--- EXERCISE MATERIAL Enclosed Below ---

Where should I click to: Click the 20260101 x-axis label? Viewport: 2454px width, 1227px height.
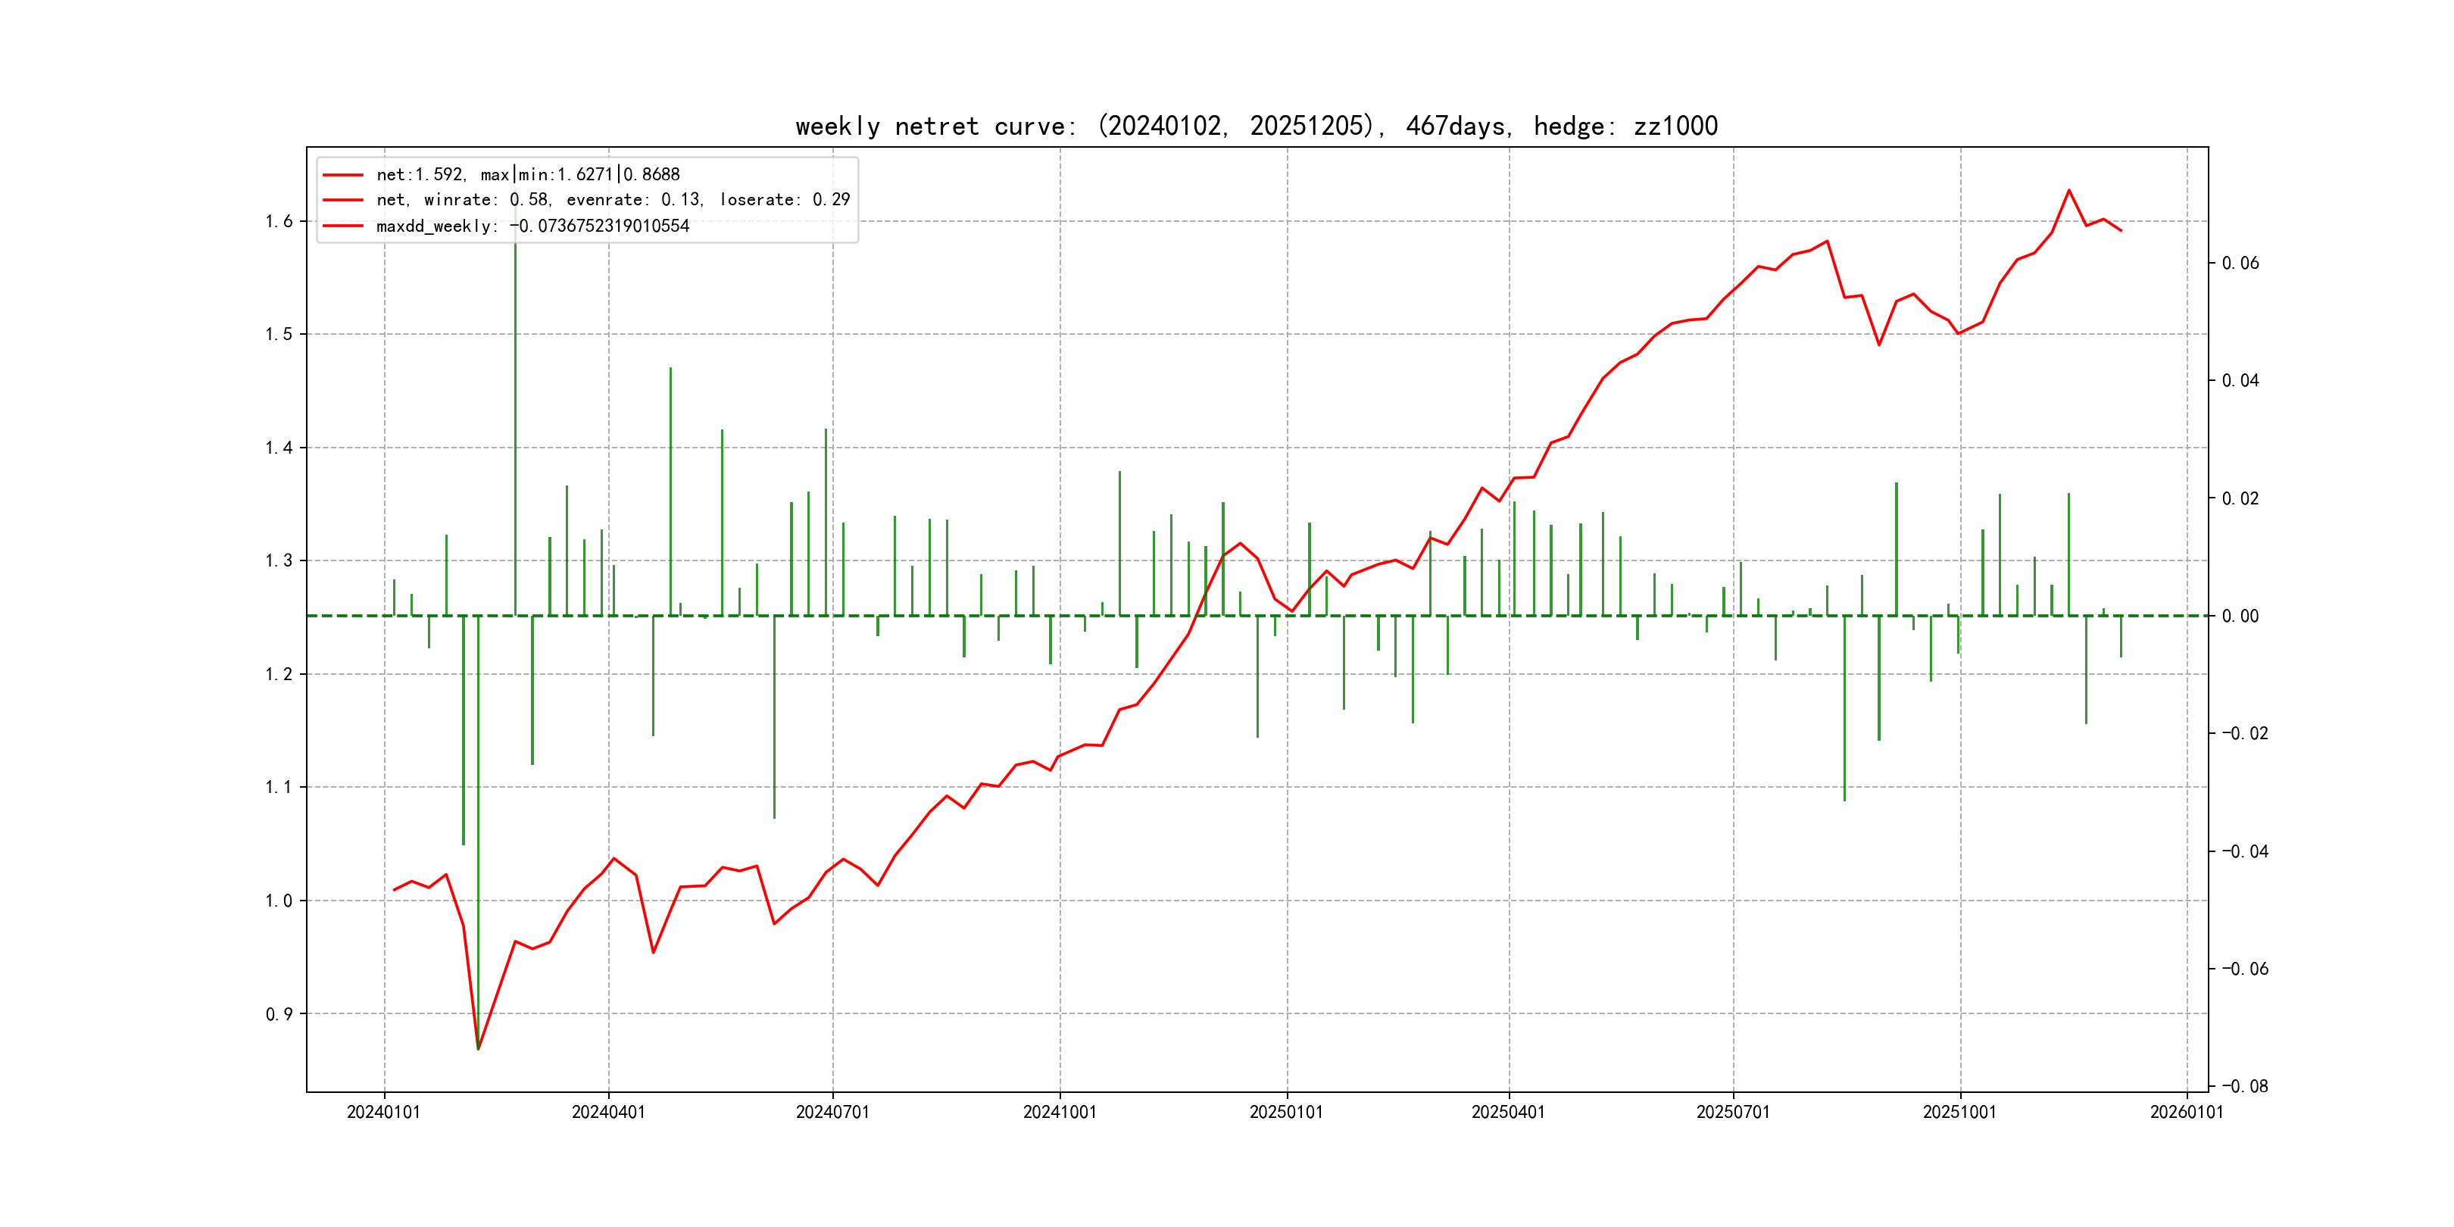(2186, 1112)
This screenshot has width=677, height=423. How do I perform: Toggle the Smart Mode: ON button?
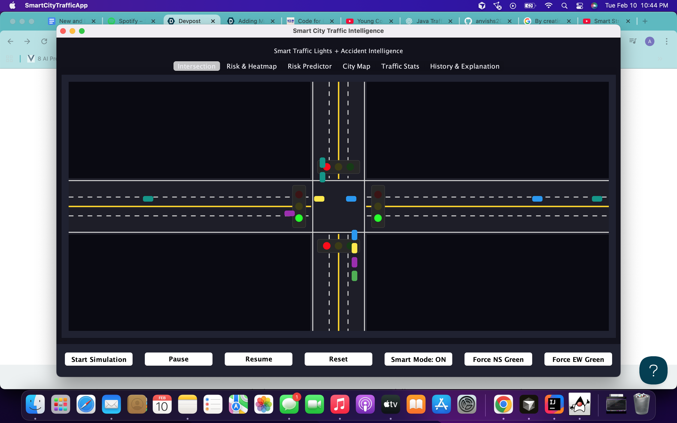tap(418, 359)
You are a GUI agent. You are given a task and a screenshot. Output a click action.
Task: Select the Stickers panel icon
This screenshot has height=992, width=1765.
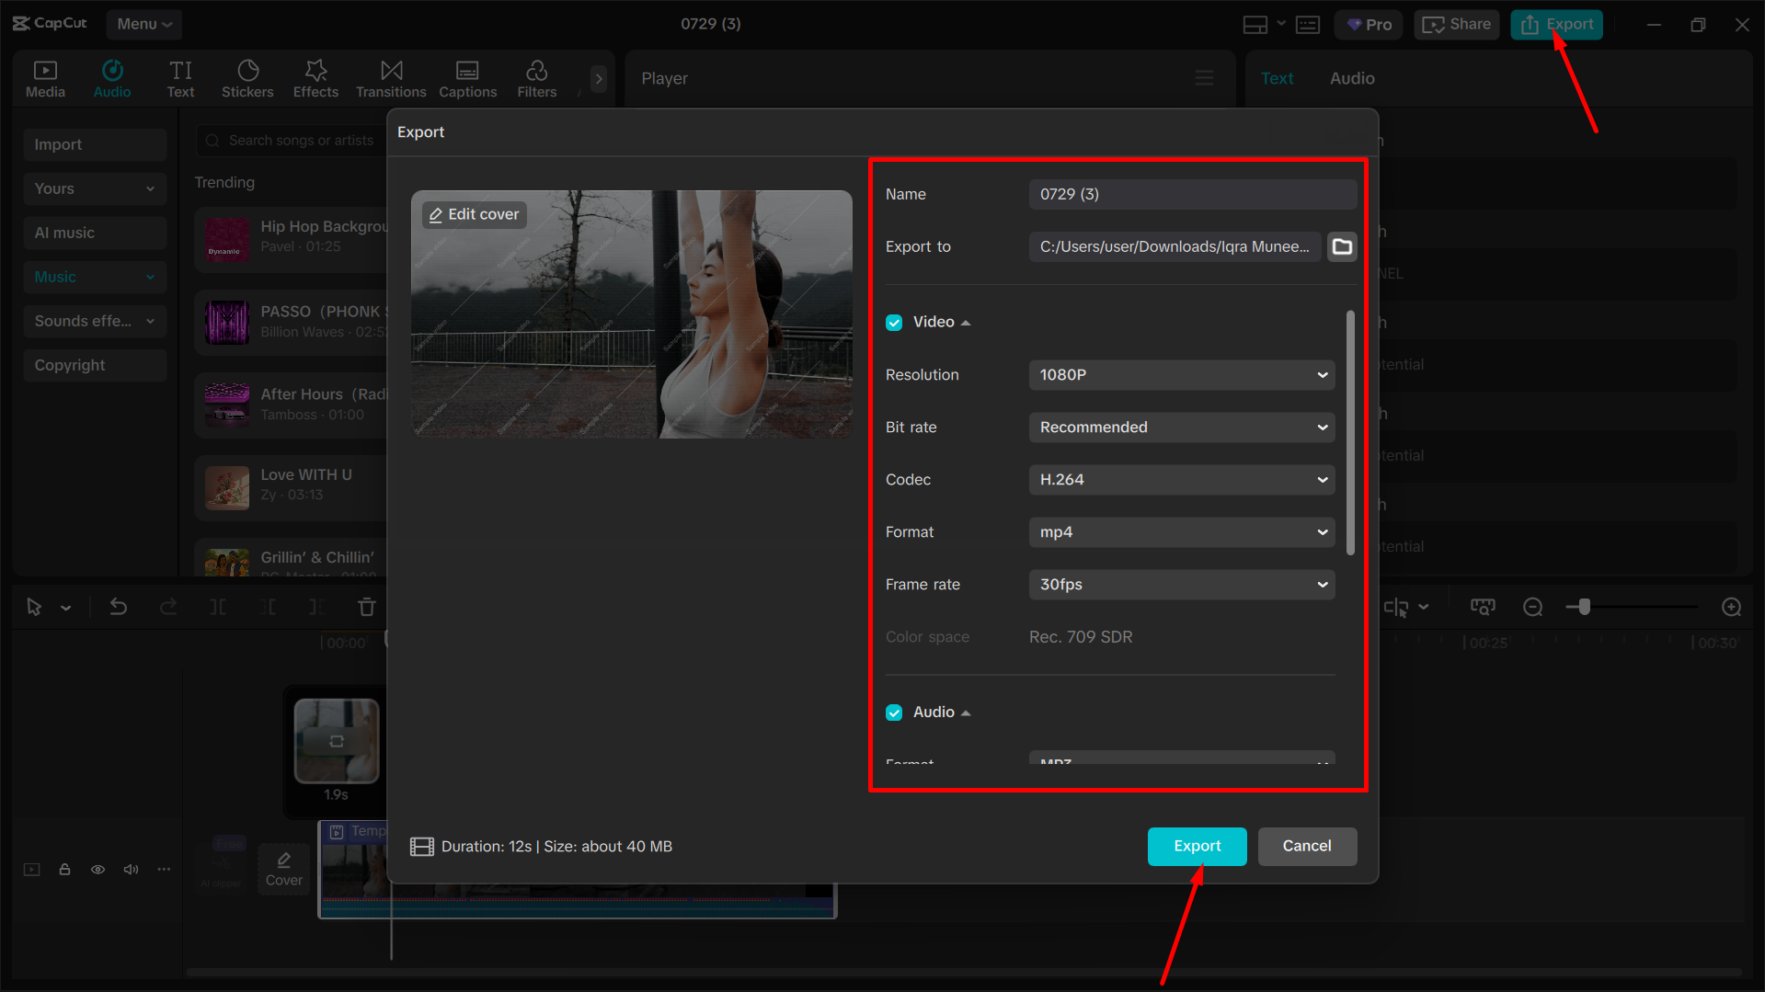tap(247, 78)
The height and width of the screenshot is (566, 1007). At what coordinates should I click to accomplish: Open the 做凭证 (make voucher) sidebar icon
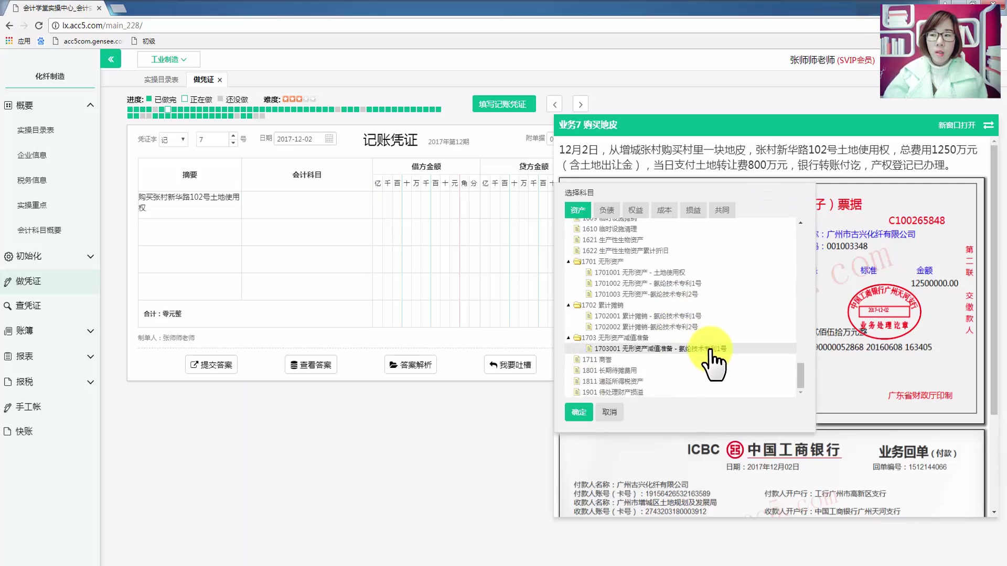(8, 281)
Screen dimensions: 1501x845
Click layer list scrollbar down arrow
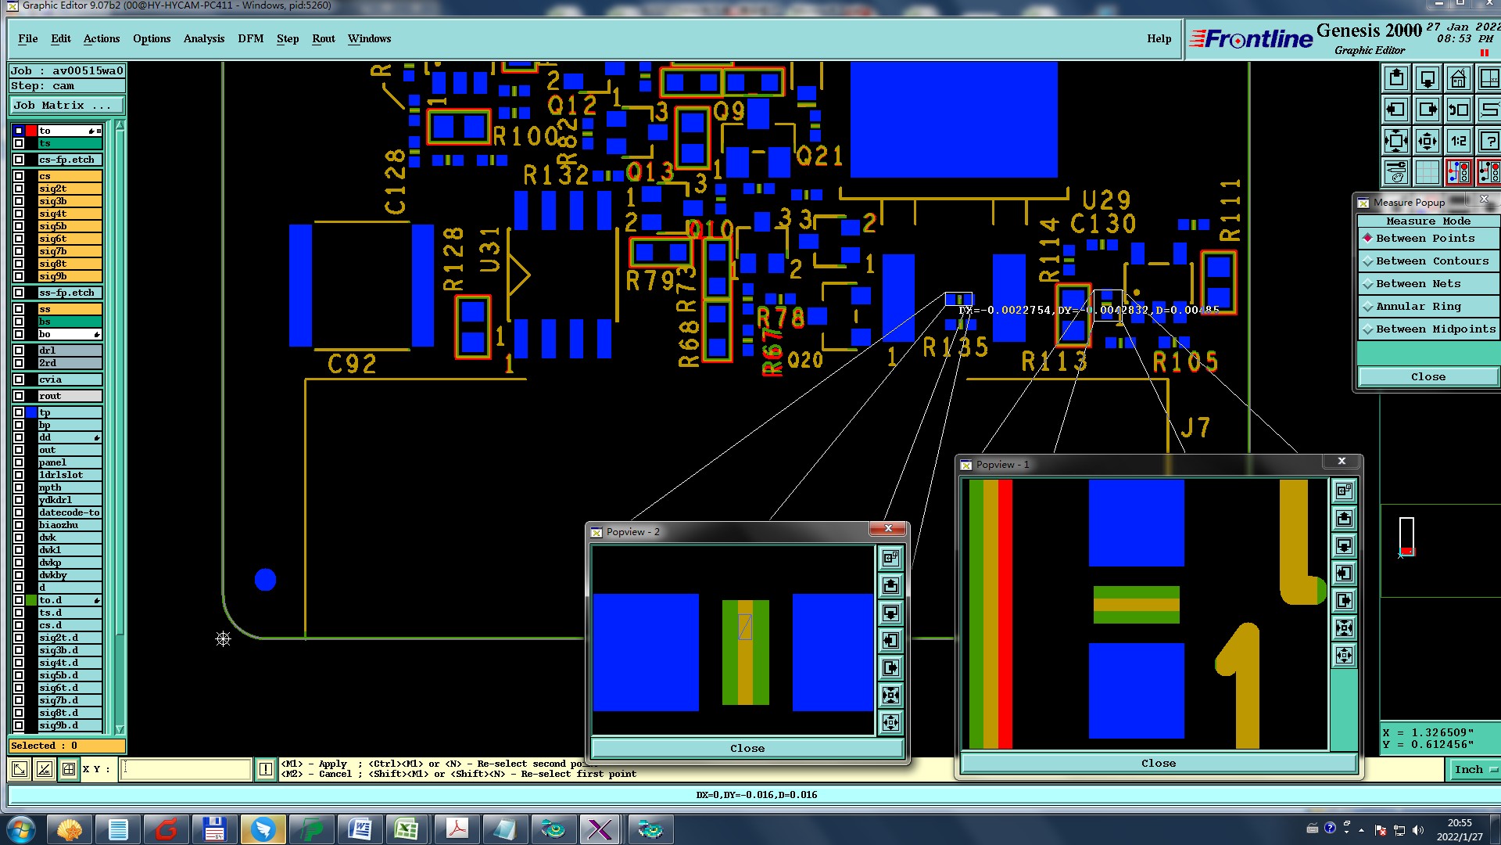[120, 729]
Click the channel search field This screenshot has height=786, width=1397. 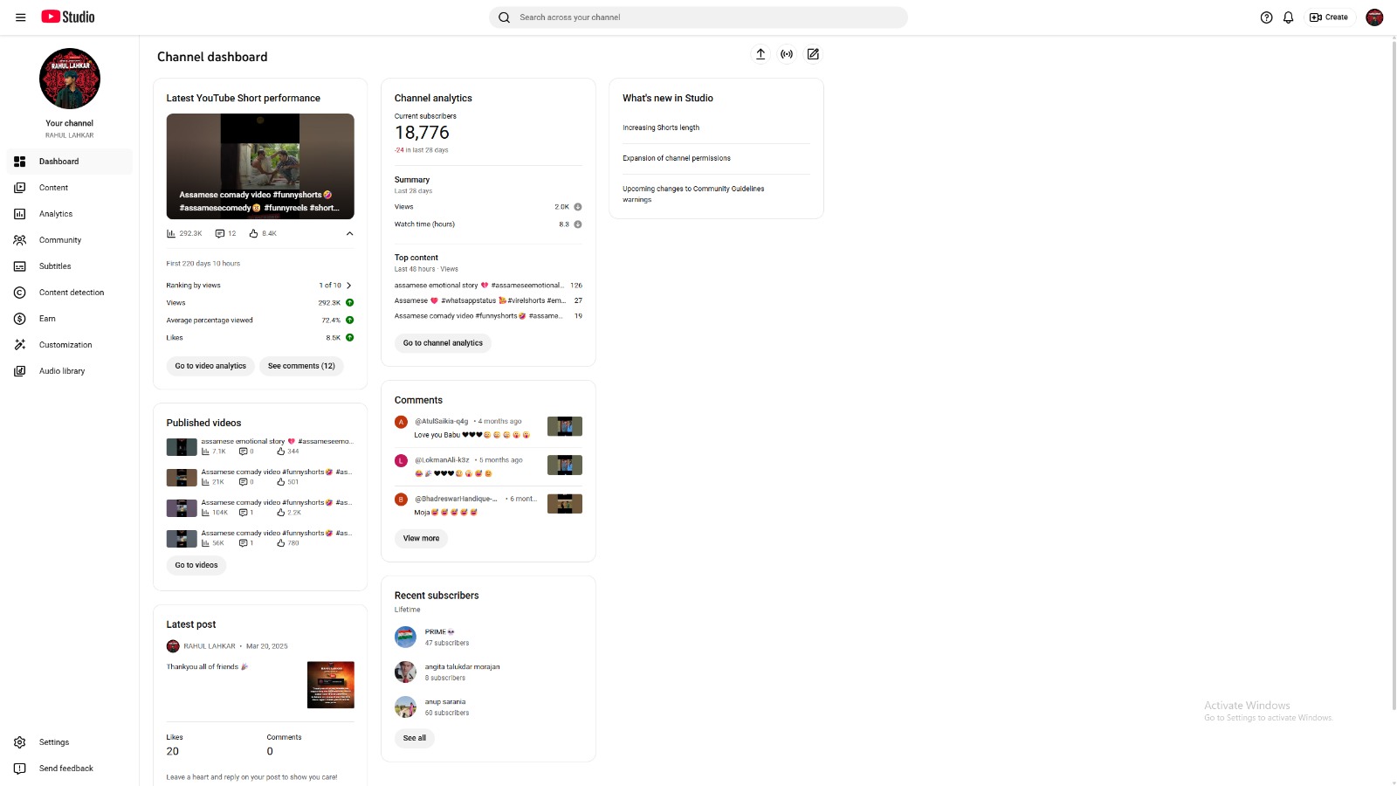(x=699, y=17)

--- End of Enclosed EXERCISE MATERIAL ---

- **PROBLEM**:
Above are records; repeat only the lines from the line with "This screenshot has height=992, width=1765." through the line with "Screen dimensions: 1501x845", and leave pictures out.

- **RESPONSE BOX**:
This screenshot has height=992, width=1765.
tap(247, 78)
The height and width of the screenshot is (566, 1007). At what coordinates should I click to accomplish: Open the 做凭证 (make voucher) sidebar icon
(8, 281)
Screen dimensions: 1501x845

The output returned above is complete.